■ **Directions**
Rewrite every line of the listing below as a numbered list, omitting any blank lines.

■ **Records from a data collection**
◆ ◆ ◆ ◆
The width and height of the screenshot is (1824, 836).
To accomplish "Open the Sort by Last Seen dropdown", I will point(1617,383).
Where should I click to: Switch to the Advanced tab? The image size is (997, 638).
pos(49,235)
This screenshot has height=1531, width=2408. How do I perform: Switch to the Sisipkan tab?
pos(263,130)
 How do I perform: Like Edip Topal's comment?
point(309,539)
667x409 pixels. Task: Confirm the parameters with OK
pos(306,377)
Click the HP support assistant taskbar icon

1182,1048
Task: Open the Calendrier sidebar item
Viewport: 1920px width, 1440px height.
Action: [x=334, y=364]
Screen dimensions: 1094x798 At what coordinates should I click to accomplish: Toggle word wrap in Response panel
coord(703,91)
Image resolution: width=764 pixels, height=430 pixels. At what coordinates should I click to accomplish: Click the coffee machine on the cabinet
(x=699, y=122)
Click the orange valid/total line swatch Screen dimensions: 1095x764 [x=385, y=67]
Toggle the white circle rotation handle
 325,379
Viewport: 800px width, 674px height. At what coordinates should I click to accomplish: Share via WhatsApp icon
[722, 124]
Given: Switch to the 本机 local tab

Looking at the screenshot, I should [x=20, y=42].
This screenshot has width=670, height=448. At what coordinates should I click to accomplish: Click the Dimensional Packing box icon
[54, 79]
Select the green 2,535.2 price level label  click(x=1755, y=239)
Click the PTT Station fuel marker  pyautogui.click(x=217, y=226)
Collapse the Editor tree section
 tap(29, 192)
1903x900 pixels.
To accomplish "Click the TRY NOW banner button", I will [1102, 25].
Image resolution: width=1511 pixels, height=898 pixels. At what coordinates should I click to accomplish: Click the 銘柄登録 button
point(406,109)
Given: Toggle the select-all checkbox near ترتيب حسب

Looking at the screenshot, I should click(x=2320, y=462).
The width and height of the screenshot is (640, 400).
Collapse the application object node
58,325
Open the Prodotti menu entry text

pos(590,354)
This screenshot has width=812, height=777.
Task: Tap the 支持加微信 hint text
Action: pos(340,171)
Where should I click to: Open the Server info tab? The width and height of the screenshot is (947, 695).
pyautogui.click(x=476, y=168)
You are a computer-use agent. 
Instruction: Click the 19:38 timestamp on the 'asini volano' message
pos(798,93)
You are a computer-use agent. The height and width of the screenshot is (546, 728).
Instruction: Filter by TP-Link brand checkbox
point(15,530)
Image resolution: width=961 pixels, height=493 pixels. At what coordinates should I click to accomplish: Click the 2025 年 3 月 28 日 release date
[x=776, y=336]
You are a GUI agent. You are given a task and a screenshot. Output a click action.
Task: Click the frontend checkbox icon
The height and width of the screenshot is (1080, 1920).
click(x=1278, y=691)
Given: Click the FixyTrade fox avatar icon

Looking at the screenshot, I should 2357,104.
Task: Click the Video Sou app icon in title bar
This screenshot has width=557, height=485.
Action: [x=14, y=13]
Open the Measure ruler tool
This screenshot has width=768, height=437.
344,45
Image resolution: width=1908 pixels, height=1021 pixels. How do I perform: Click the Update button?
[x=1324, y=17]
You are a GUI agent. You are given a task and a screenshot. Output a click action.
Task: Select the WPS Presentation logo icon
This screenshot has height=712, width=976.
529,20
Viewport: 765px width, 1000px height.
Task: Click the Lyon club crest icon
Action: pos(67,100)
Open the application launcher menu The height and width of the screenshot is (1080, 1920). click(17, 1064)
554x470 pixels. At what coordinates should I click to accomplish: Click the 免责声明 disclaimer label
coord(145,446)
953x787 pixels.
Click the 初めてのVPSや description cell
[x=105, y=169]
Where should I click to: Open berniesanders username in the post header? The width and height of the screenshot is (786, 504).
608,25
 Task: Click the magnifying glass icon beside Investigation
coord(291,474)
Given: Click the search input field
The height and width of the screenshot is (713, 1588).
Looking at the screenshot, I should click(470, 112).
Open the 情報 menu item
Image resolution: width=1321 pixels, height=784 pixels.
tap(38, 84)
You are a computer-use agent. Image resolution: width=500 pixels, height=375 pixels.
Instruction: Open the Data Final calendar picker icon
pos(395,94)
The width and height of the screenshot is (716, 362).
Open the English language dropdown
◆ ◆ ◆ ◆
■ **Finished exercise**
1. The width and height of the screenshot is (1824, 836).
2. To accomplish "Open the Sort by Last Seen dropdown", I will point(1617,383).
3. Where should I click to: Switch to the Advanced tab? The image size is (997, 638).
4. pos(49,235)
5. This screenshot has height=1531, width=2408. How do I perform: Switch to the Sisipkan tab?
6. pos(263,130)
7.  How do I perform: Like Edip Topal's comment?
8. point(309,539)
9. 667x409 pixels. Task: Confirm the parameters with OK
10. pos(306,377)
11. Click the HP support assistant taskbar icon
12. 1182,1048
13. Task: Open the Calendrier sidebar item
14. Viewport: 1920px width, 1440px height.
15. Action: [x=334, y=364]
16. Screen dimensions: 1094x798 At what coordinates should I click to accomplish: Toggle word wrap in Response panel
17. coord(703,91)
18. Image resolution: width=764 pixels, height=430 pixels. At what coordinates should I click to accomplish: Click the coffee machine on the cabinet
19. (x=699, y=122)
20. Click the orange valid/total line swatch Screen dimensions: 1095x764 [x=385, y=67]
21. Toggle the white circle rotation handle
22.  325,379
23. Viewport: 800px width, 674px height. At what coordinates should I click to accomplish: Share via WhatsApp icon
24. [722, 124]
25. Given: Switch to the 本机 local tab
26. Looking at the screenshot, I should [x=20, y=42].
27. This screenshot has width=670, height=448. At what coordinates should I click to accomplish: Click the Dimensional Packing box icon
28. [54, 79]
29. Select the green 2,535.2 price level label  click(x=1755, y=239)
30. Click the PTT Station fuel marker  pyautogui.click(x=217, y=226)
31. Collapse the Editor tree section
32.  tap(29, 192)
33. 1903x900 pixels.
34. To accomplish "Click the TRY NOW banner button", I will [1102, 25].
35. Image resolution: width=1511 pixels, height=898 pixels. At what coordinates should I click to accomplish: Click the 銘柄登録 button
36. point(406,109)
37. Given: Toggle the select-all checkbox near ترتيب حسب
38. Looking at the screenshot, I should click(x=2320, y=462).
39. The width and height of the screenshot is (640, 400).
40. Collapse the application object node
41. 58,325
42. Open the Prodotti menu entry text
43. pos(590,354)
44. This screenshot has width=812, height=777.
45. Task: Tap the 支持加微信 hint text
46. Action: pos(340,171)
47. Where should I click to: Open the Server info tab? The width and height of the screenshot is (947, 695).
48. pyautogui.click(x=476, y=168)
49. You are a computer-use agent. 
50. Instruction: Click the 19:38 timestamp on the 'asini volano' message
51. pos(798,93)
52. You are a computer-use agent. The height and width of the screenshot is (546, 728).
53. Instruction: Filter by TP-Link brand checkbox
54. point(15,530)
55. Image resolution: width=961 pixels, height=493 pixels. At what coordinates should I click to accomplish: Click the 2025 年 3 月 28 日 release date
56. [x=776, y=336]
57. You are a GUI agent. You are given a task and a screenshot. Output a click action.
58. Task: Click the frontend checkbox icon
59. The height and width of the screenshot is (1080, 1920).
60. click(x=1278, y=691)
61. Given: Click the FixyTrade fox avatar icon
62. Looking at the screenshot, I should 2357,104.
63. Task: Click the Video Sou app icon in title bar
64. This screenshot has width=557, height=485.
65. Action: [x=14, y=13]
66. Open the Measure ruler tool
67. This screenshot has width=768, height=437.
68. 344,45
69. Image resolution: width=1908 pixels, height=1021 pixels. How do I perform: Click the Update button?
70. [x=1324, y=17]
71. You are a GUI agent. You are given a task and a screenshot. Output a click action.
72. Task: Select the WPS Presentation logo icon
73. This screenshot has height=712, width=976.
74. 529,20
75. Viewport: 765px width, 1000px height.
76. Task: Click the Lyon club crest icon
77. Action: pos(67,100)
78. Open the application launcher menu The height and width of the screenshot is (1080, 1920). click(17, 1064)
79. 554x470 pixels. At what coordinates should I click to accomplish: Click the 免责声明 disclaimer label
80. coord(145,446)
81. 953x787 pixels.
82. Click the 初めてのVPSや description cell
83. [x=105, y=169]
84. Where should I click to: Open berniesanders username in the post header? The width and height of the screenshot is (786, 504).
85. 608,25
86.  Task: Click the magnifying glass icon beside Investigation
87. coord(291,474)
88. Given: Click the search input field
89. The height and width of the screenshot is (713, 1588).
90. Looking at the screenshot, I should click(470, 112).
91. Open the 情報 menu item
92. Image resolution: width=1321 pixels, height=784 pixels.
93. tap(38, 84)
94. You are a computer-use agent. Image resolution: width=500 pixels, height=375 pixels.
95. Instruction: Open the Data Final calendar picker icon
96. pos(395,94)
97. The width and height of the screenshot is (716, 362).
98. Open the English language dropdown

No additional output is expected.